Our project aims to address this social problem by developing a framework for quantifying a community’s potential for water reuse based on various motivators—or drivers—to identify whether water reuse could be a local solution that merits further investigation. Using publicly available data across the US, our project looks at the correlation between drivers (both presence and intensity) and characterizes the benefits communities might find by exploring water reuse. Combining complex data into an informative index and displaying the results in a clear, digestible format will help assess water challenges and needs across the country, as well as support local decision-making.
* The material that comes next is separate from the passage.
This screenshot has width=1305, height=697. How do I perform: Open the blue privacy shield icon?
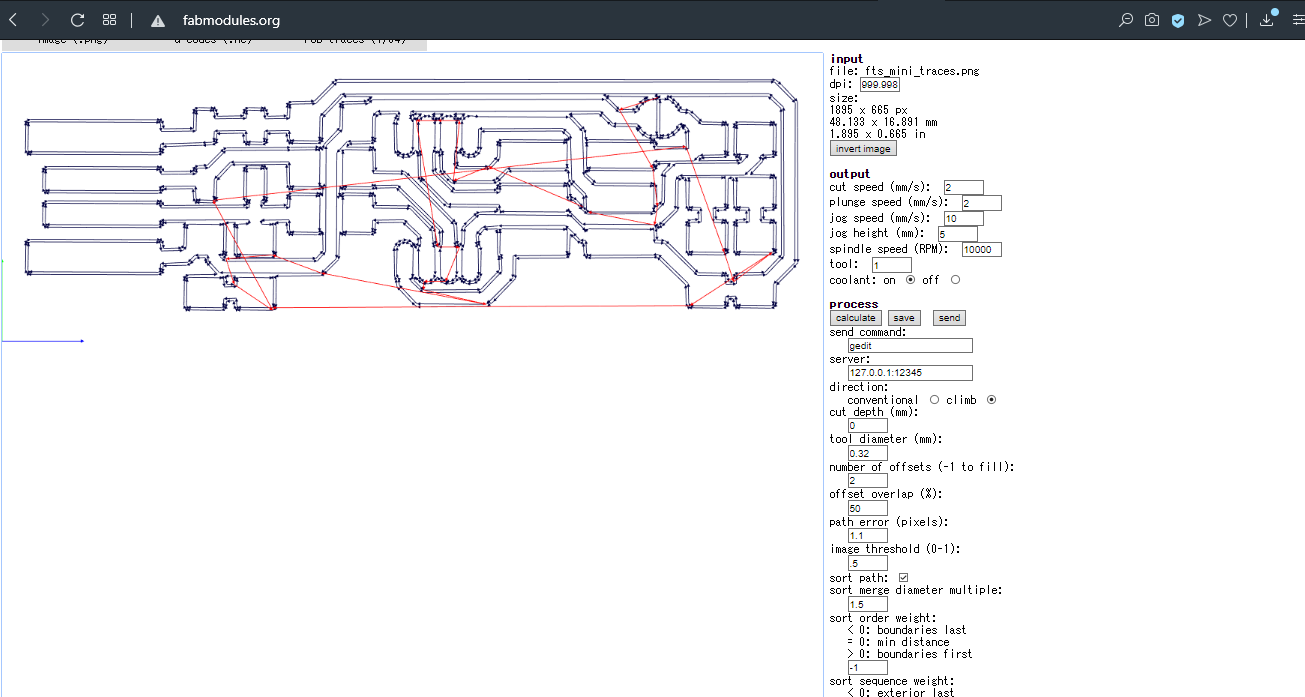(1178, 20)
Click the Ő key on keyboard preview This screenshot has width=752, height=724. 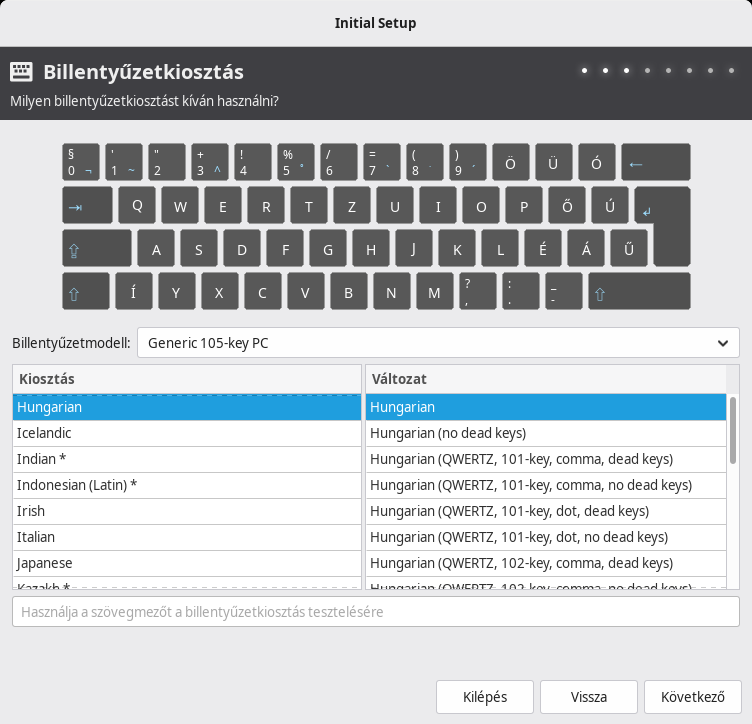coord(566,206)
Beyond the scope of water reuse specifically, we also allow index-creators across disciplines to seamlessly create their own indices and web pages using the same generalized functions that we wrote and used in our process. You can think of our Interactive Water Reuse Website as a case study of an end-to-end index and website creation tool. The outputs of the project are an interactive web tool that allows users to map the severity of water reuse drivers across the United States, a geospatial data processing and conversion pipeline in the R programming language, and a general website creation (html file) template and functions.

 

“Measuring Fairness and Equity in Crowd-Flow Generation Models”
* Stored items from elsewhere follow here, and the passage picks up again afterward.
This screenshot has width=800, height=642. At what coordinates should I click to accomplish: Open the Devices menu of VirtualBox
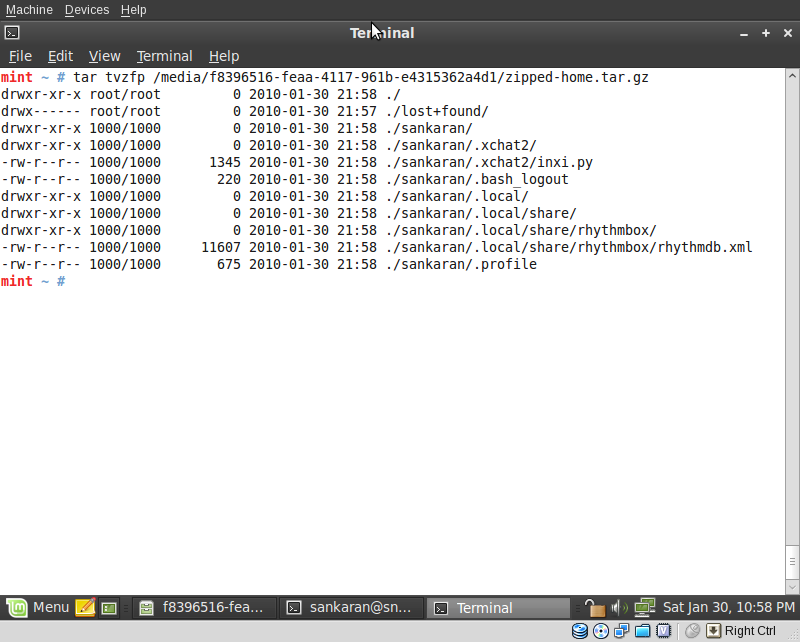(86, 10)
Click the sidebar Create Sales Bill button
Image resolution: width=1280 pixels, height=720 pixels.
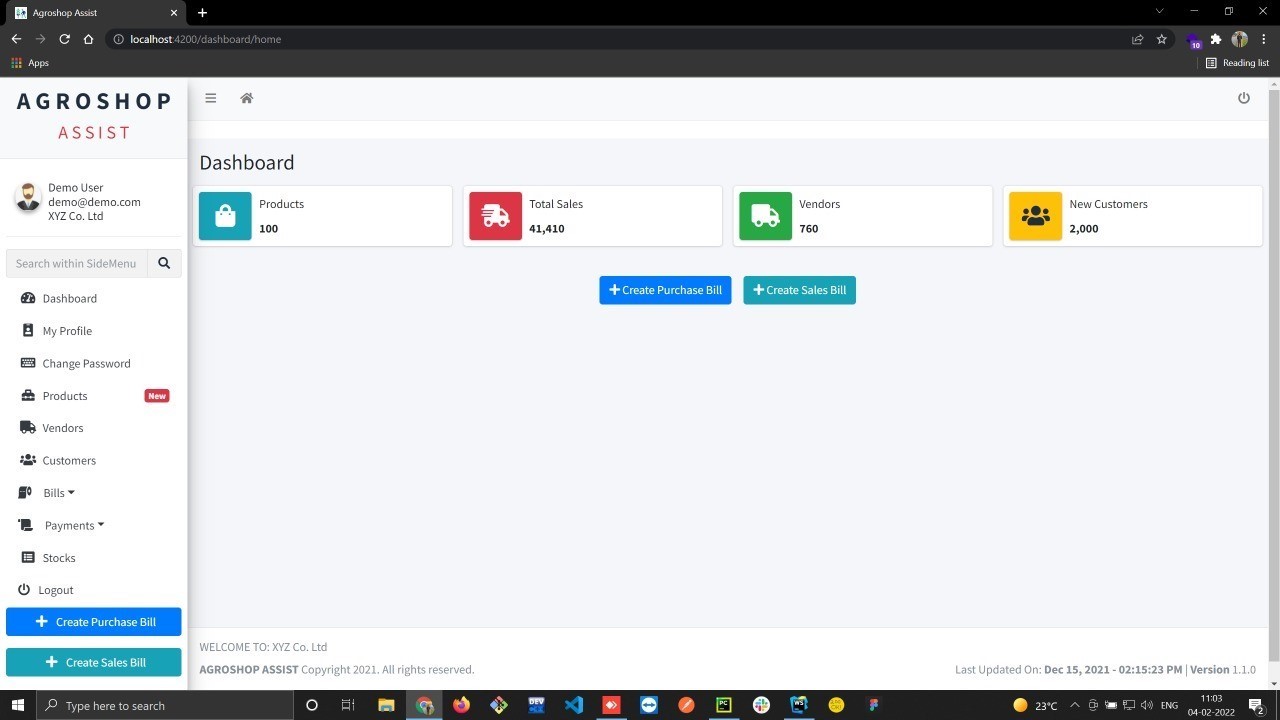click(x=94, y=662)
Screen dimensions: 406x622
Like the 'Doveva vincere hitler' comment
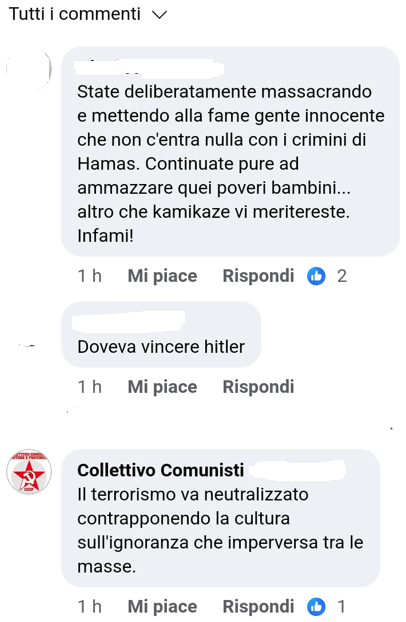162,387
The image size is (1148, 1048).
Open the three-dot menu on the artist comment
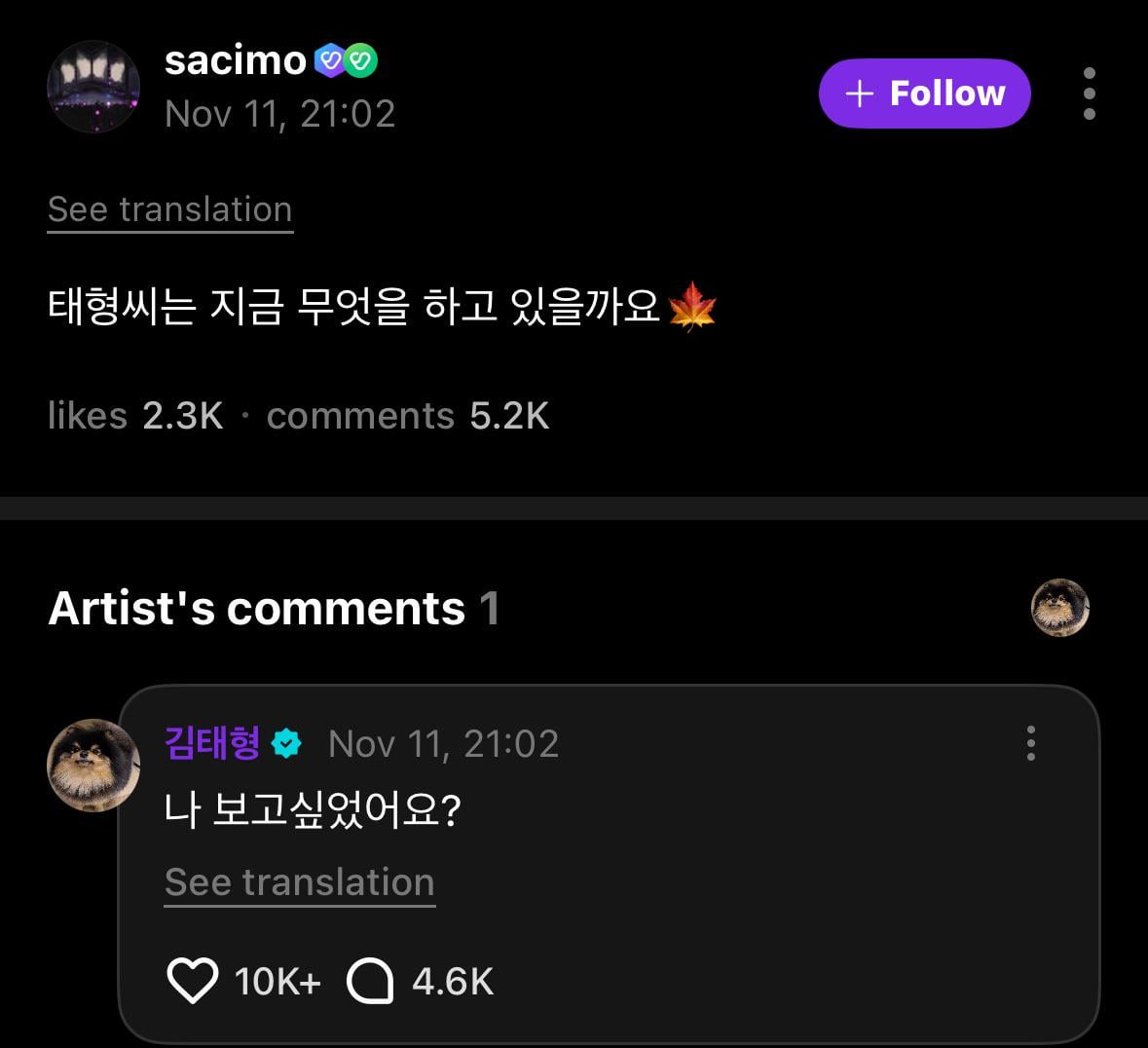[x=1030, y=743]
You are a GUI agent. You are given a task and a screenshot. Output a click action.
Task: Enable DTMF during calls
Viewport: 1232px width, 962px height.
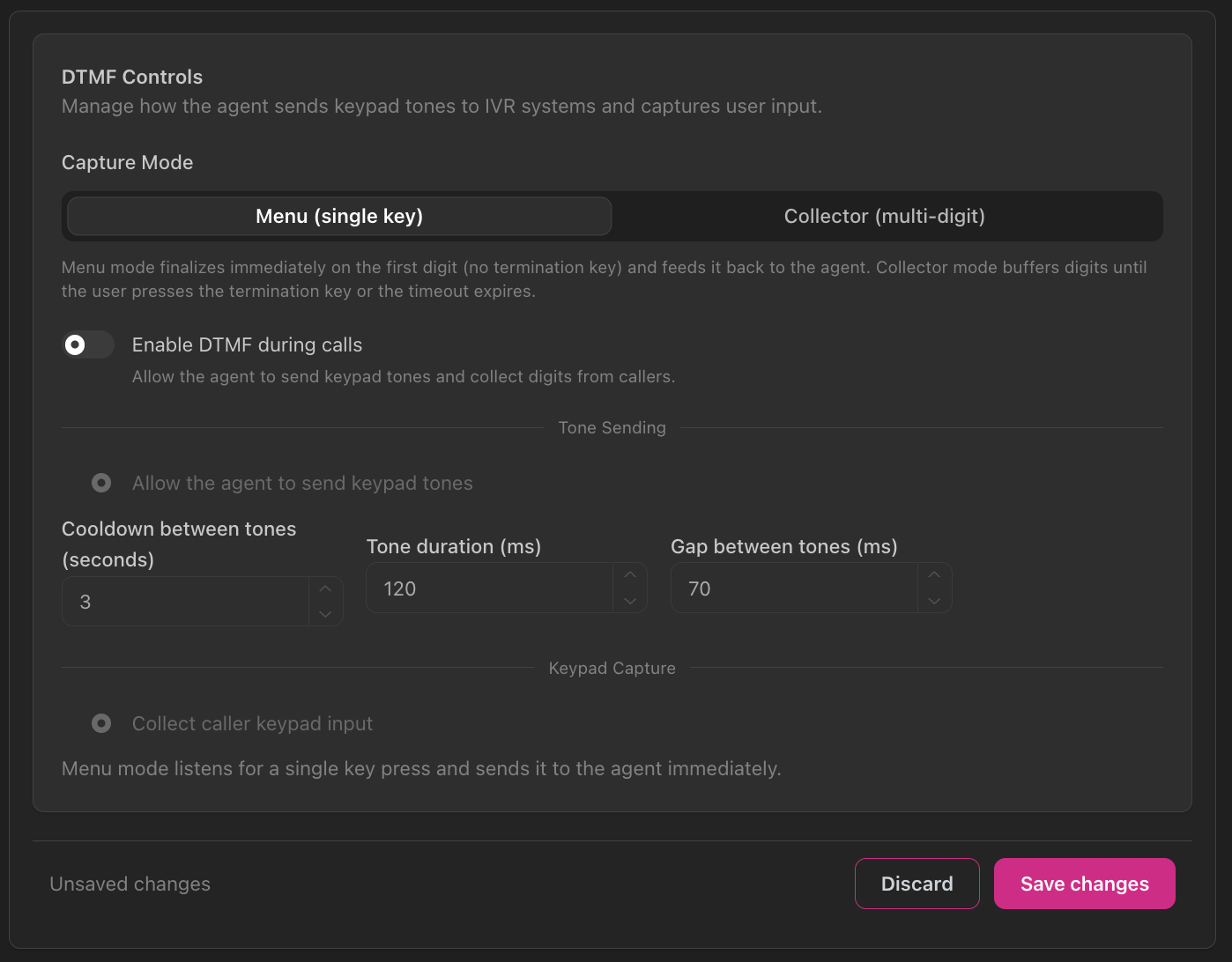(x=87, y=344)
Team Project Lead: Afra Mashhadi, Assistant Professor, Computer Software and Systems, University of Washington, Bothell, and Ekin Ugurel, Ph.D. Candidate, College of Engineering, University of Washington
Data Science Mentor: Bernease Herman, eScience Institute, University of Washington
Student Fellows: Apoorva Sheera, Jiaqi He, Manurag Khullar, Sakshi Charvan

Abstract:

Generative crowd-flow models, which simulate city population movements, have advanced from physics-based to neural network-based models, improving performance by incorporating city-specific features. However, concerns about the equity of these models and the potential social biases brought by the models remain largely unaddressed, which is critical for government planning, pandemic prevention, and etc. This project aims to develop and implement new fairness metrics for CF models to ensure equitable representation of each groups’ travel demands. The project involves exploring current equity disparities among different demographic groups, reviewing fairness literature, engaging with stakeholders, and creating a Python package to test CF models.